The tapestry of lies

In my novel Sephirot, the main character, an ordinary guy named Duncan Kyle, finds himself lost in an interlocking maze of worlds, each of which seems to be doing its best to trap him permanently.  The first character he meets, the enigmatic Sphinx, gives him a warning about what he's about to face.  "The first thing you should learn here," she says, "is that everything you see and hear is a lie."

Duncan quickly comes to the obvious question, which is if everything here is a lie, is the Sphinx's own statement a lie as well?

The Sphinx cocks a sardonic eyebrow and says, "Oh, of course not.  I wouldn't lie about something that important."

When later, he meets the gruff rogue Jack Holland, he's once again confronted with whether anything he's seeing is the truth.  "Do you believe it?" Holland asks him.  "All this?"

Duncan responds with a question.  How can he not believe what's right in front of him?

"Then you're choosing to believe a lie," Holland responds.  "You're more'n half gone already."

Lie to people often enough, and they lose their ability to tell the difference.  Joseph Goebbels, Hitler's Minister of Propaganda, knew that principle well, and used it to astonishing success.  He put it succinctly: "If you tell a lie big enough and keep repeating it, people will eventually come to believe it.  The lie can be maintained only for such time as the State can shield the people from the political, economic and military consequences of the lie.  It thus becomes vitally important for the State to use all of its powers to repress dissent, for the truth is the mortal enemy of the lie, and thus by extension, the truth is the greatest enemy of the State."

**Data excerpts:**
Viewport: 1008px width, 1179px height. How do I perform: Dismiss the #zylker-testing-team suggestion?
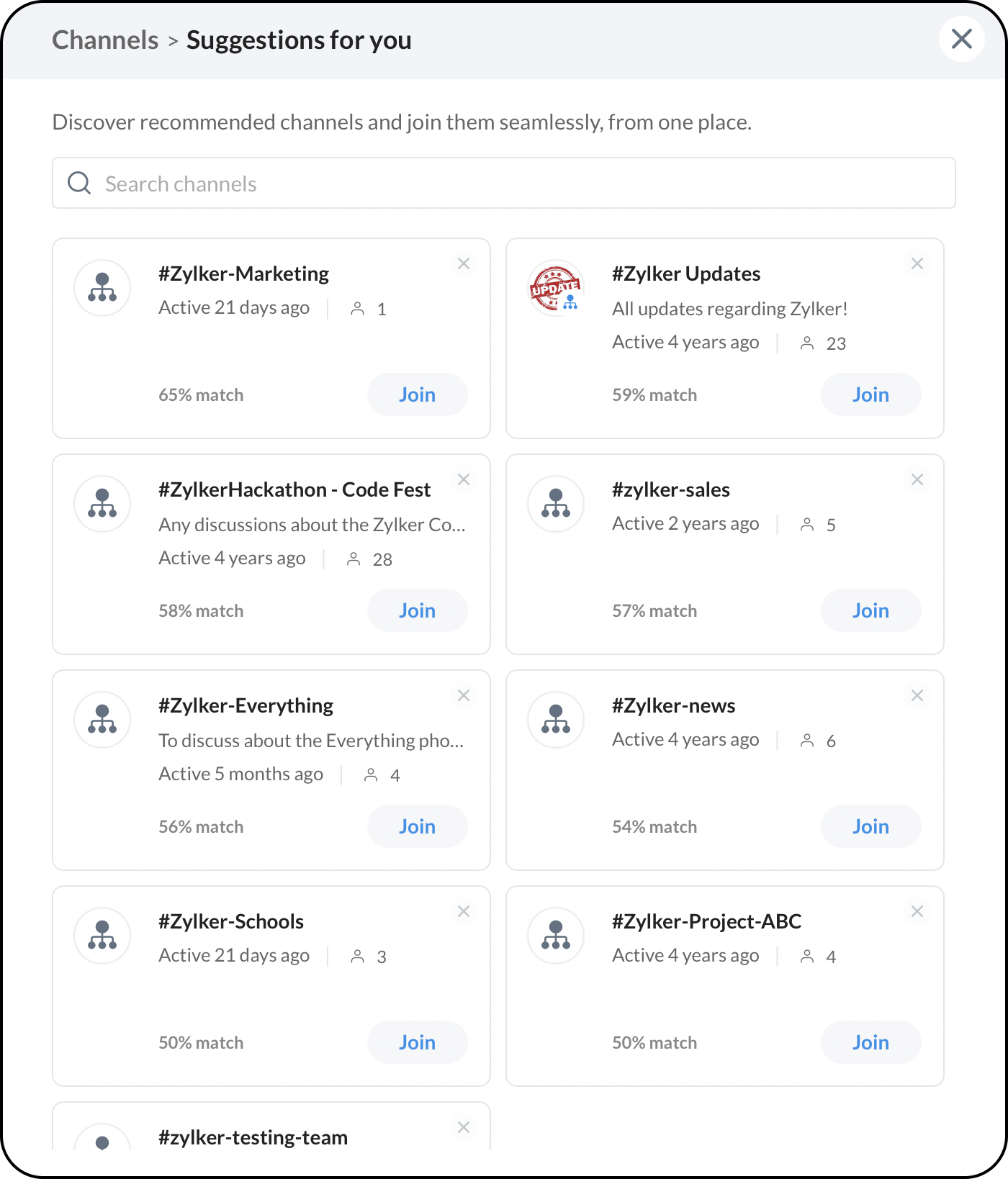click(464, 1127)
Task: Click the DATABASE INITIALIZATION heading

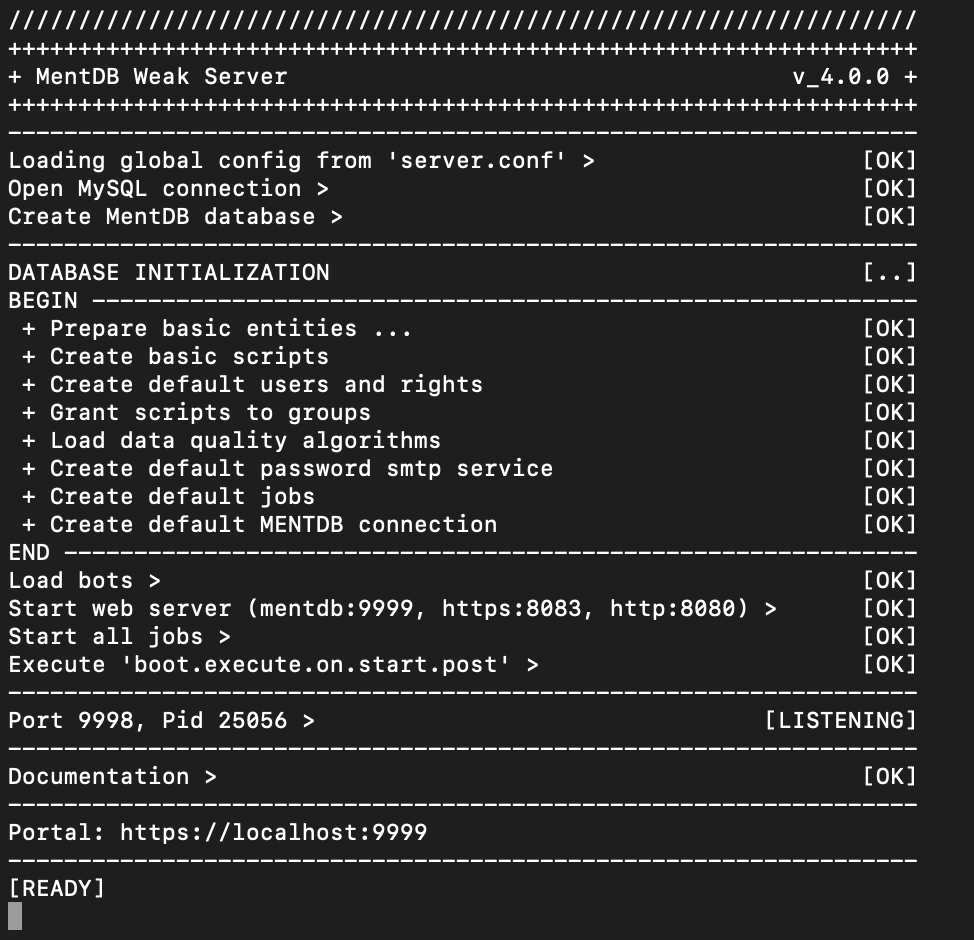Action: (168, 272)
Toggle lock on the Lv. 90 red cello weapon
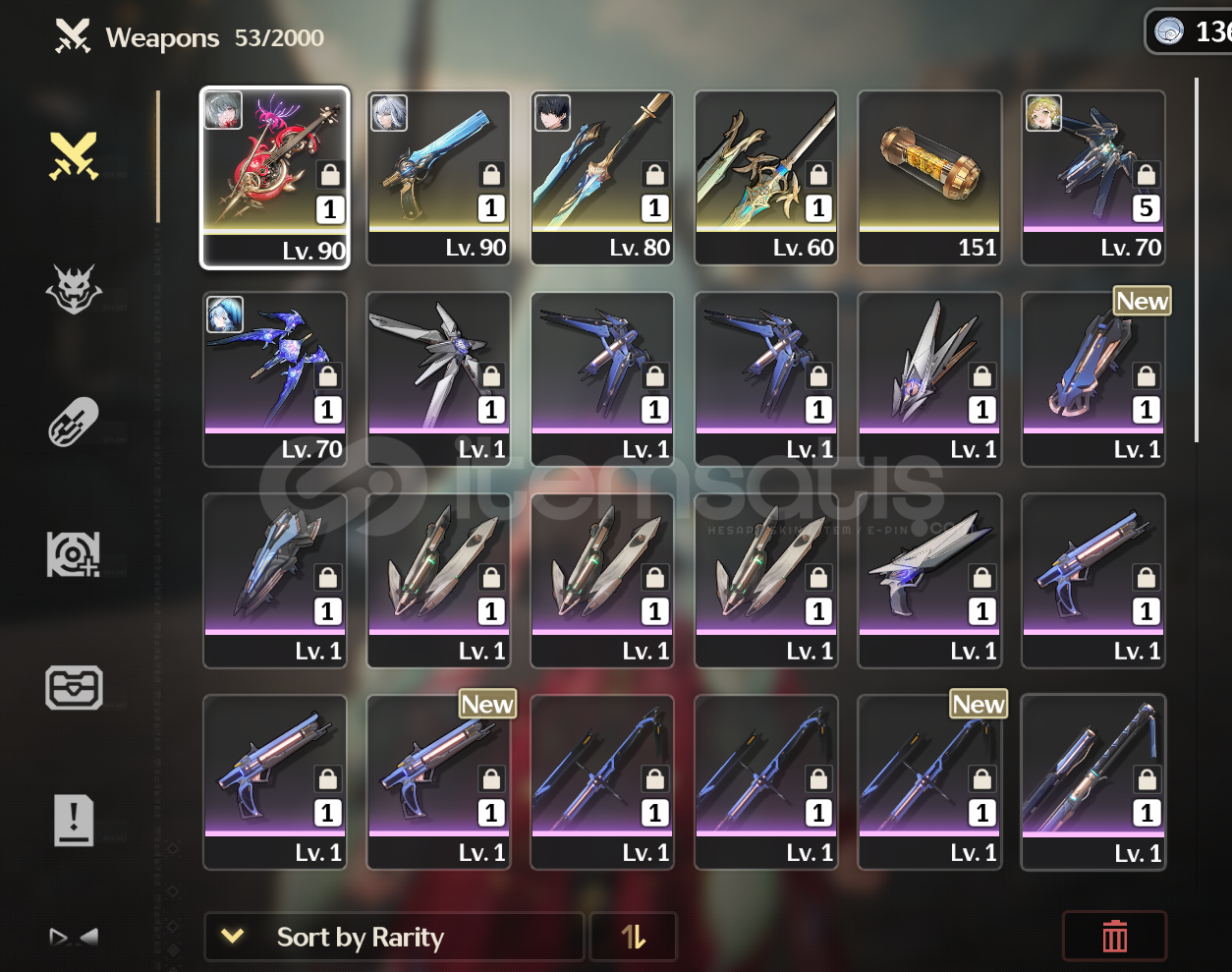 [330, 175]
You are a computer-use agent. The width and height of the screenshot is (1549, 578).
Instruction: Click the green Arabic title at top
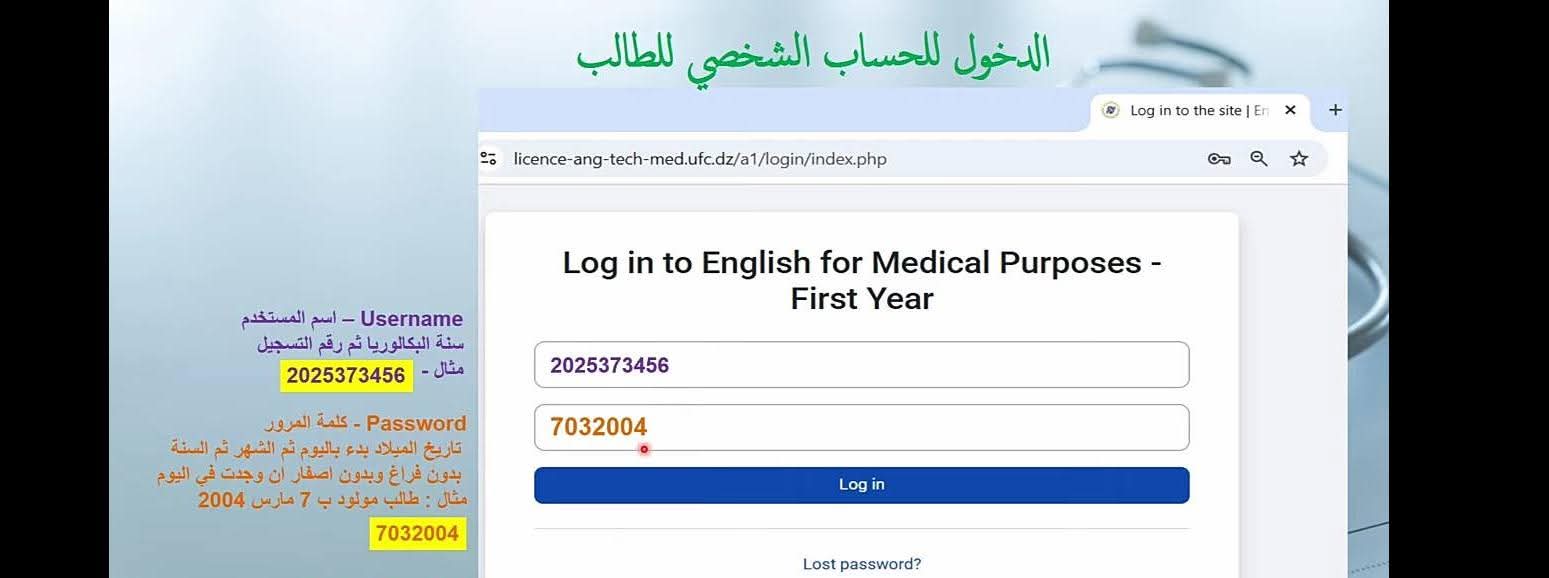pyautogui.click(x=813, y=56)
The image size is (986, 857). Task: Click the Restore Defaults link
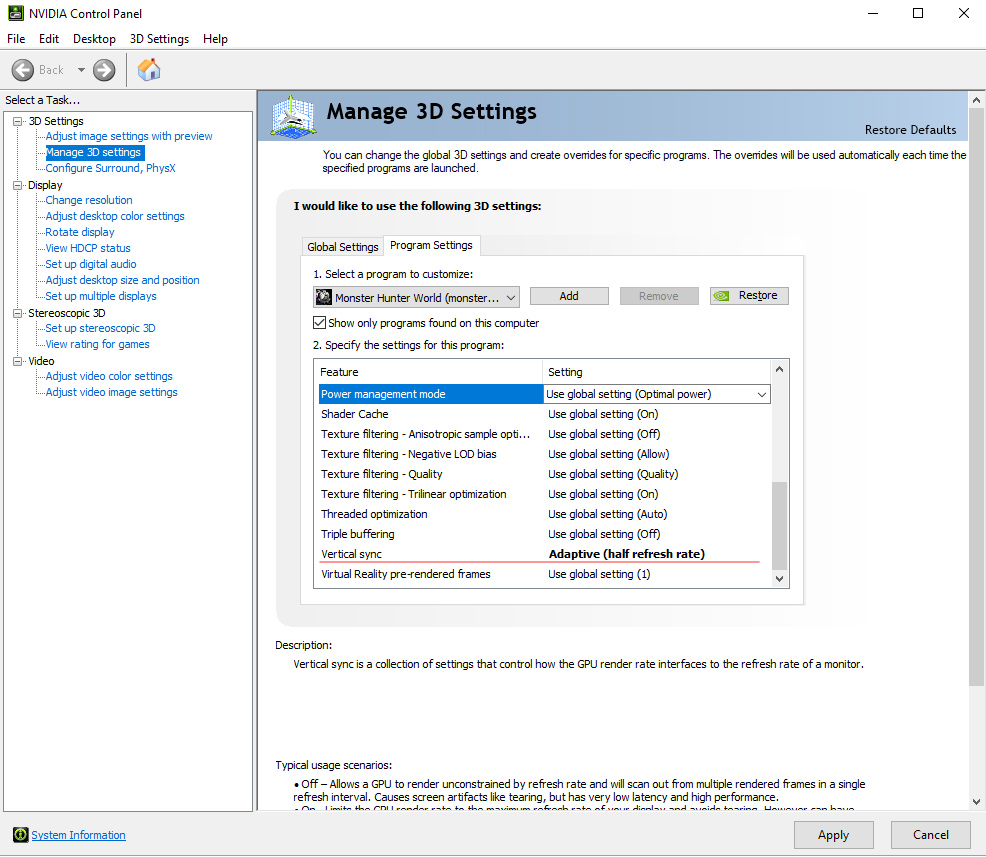click(910, 130)
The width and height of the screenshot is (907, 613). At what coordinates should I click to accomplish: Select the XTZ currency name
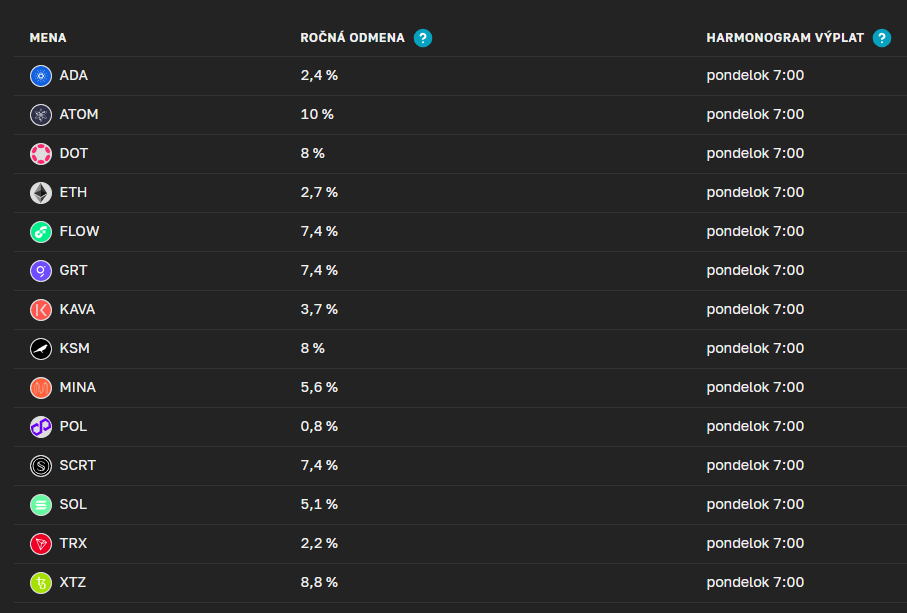(73, 583)
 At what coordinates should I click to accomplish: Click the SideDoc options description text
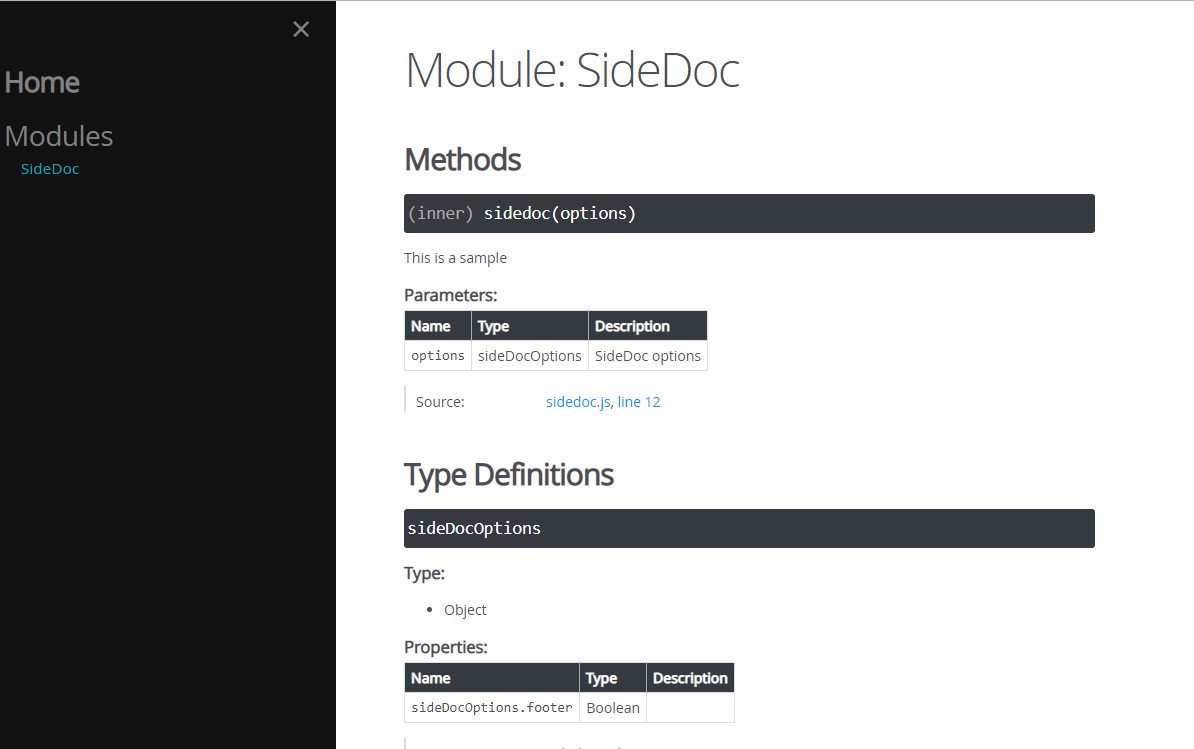(647, 355)
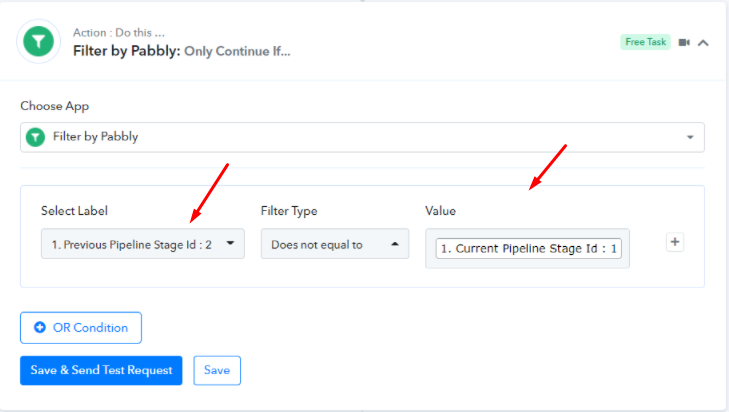Screen dimensions: 729x412
Task: Click the white Save button
Action: tap(217, 370)
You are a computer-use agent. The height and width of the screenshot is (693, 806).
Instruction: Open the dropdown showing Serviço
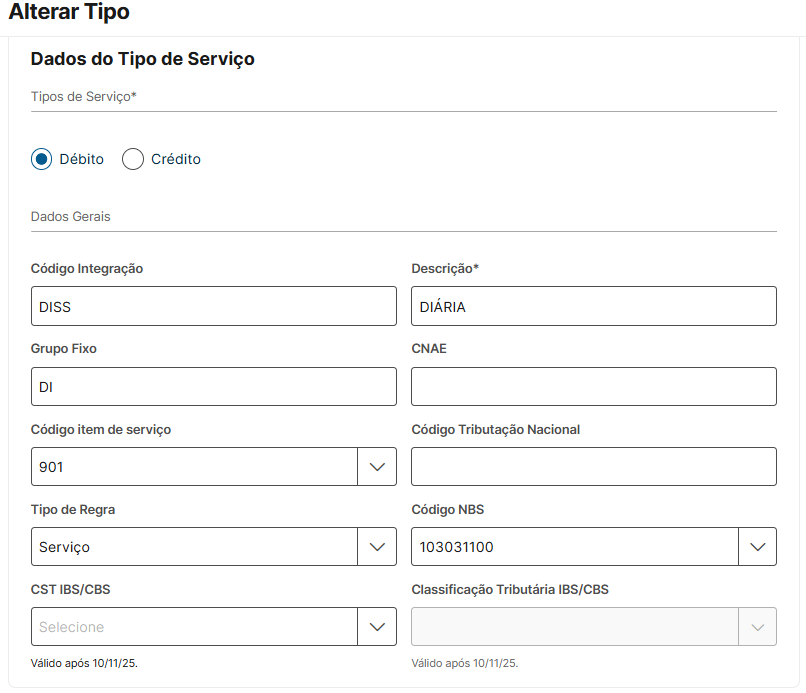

**Requirement 1:** Which characters from the novel Sephirot are named in the text on lies?
**Requirement 2:** Echo the part of the text on lies that opens with the words containing "Duncan quickly comes" and closes with "front of him?".

**Response 1:** Duncan Kyle, the Sphinx, and Jack Holland.

**Response 2:**
Duncan quickly comes to the obvious question, which is if everything here is a lie, is the Sphinx's own statement a lie as well?

The Sphinx cocks a sardonic eyebrow and says, "Oh, of course not.  I wouldn't lie about something that important."

When later, he meets the gruff rogue Jack Holland, he's once again confronted with whether anything he's seeing is the truth.  "Do you believe it?" Holland asks him.  "All this?"

Duncan responds with a question.  How can he not believe what's right in front of him?